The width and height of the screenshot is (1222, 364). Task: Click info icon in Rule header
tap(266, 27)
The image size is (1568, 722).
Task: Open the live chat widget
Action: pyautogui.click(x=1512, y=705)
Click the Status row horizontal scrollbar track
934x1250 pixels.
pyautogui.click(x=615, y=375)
··········
__What is being asked__. All of the data above should be reproduced exactly, with nothing missing.

__Solution__.
The width and height of the screenshot is (1222, 364). Task: Click info icon in Rule header
tap(266, 27)
The image size is (1568, 722).
Task: Open the live chat widget
Action: pyautogui.click(x=1512, y=705)
Click the Status row horizontal scrollbar track
934x1250 pixels.
pyautogui.click(x=615, y=375)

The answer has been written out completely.